• Excerpt provided:
Didn't think the fast food industry could get any grosser? Well it can.
This time, it's not the food, but the soda fountains to be worried about. According to Tom Laskawy, a media and technology professional and blogger for grist.org, a team of microbiologists from Hollins University found that 48% of sodas tested from the fast food fountains contain coliform bacteria, which is typically fecal in origin. And most bacteria found were antibiotic resistant, as icing on the cake.
The microbiologists published their findings in the International Journal of Food Microbiology. They tested 90 beverages from 30 soda fountains. Their abstract states:
...Coliform bacteria was detected in 48% of the beverages and 20% had a heterotrophic plate count greater than 500 cfu/ml. [...] More than 11% of the beverages analyzed contained Escherichia coli [E. Coli] and over 17% contained Chryseobacterium meningosepticum. Other opportunistic pathogenic microorganisms isolated from the beverages included species of Klebsiella, Staphylococcus, Stenotrophomonas, Candida, and Serratia. Most of the identified bacteria showed resistance to one or more of the 11 antibiotics tested.
Laskawy notes that only one recorded outbreak linked to a soda fountain has occurred, and that was ten years ago. But on a smaller scale, these bacteria could cause sickness on an individual level that can go unreported.

• Data excerpt:
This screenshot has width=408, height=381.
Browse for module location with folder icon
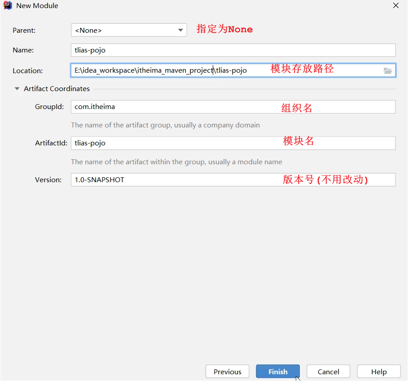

• Work request:
Reproduce the passage of the soda fountain article starting at "This time, it's" and ending at "on the cake.", swapping "antibiotic resistant" for "resistant to antibiotics".

• Result below:
This time, it's not the food, but the soda fountains to be worried about. According to Tom Laskawy, a media and technology professional and blogger for grist.org, a team of microbiologists from Hollins University found that 48% of sodas tested from the fast food fountains contain coliform bacteria, which is typically fecal in origin. And most bacteria found were resistant to antibiotics, as icing on the cake.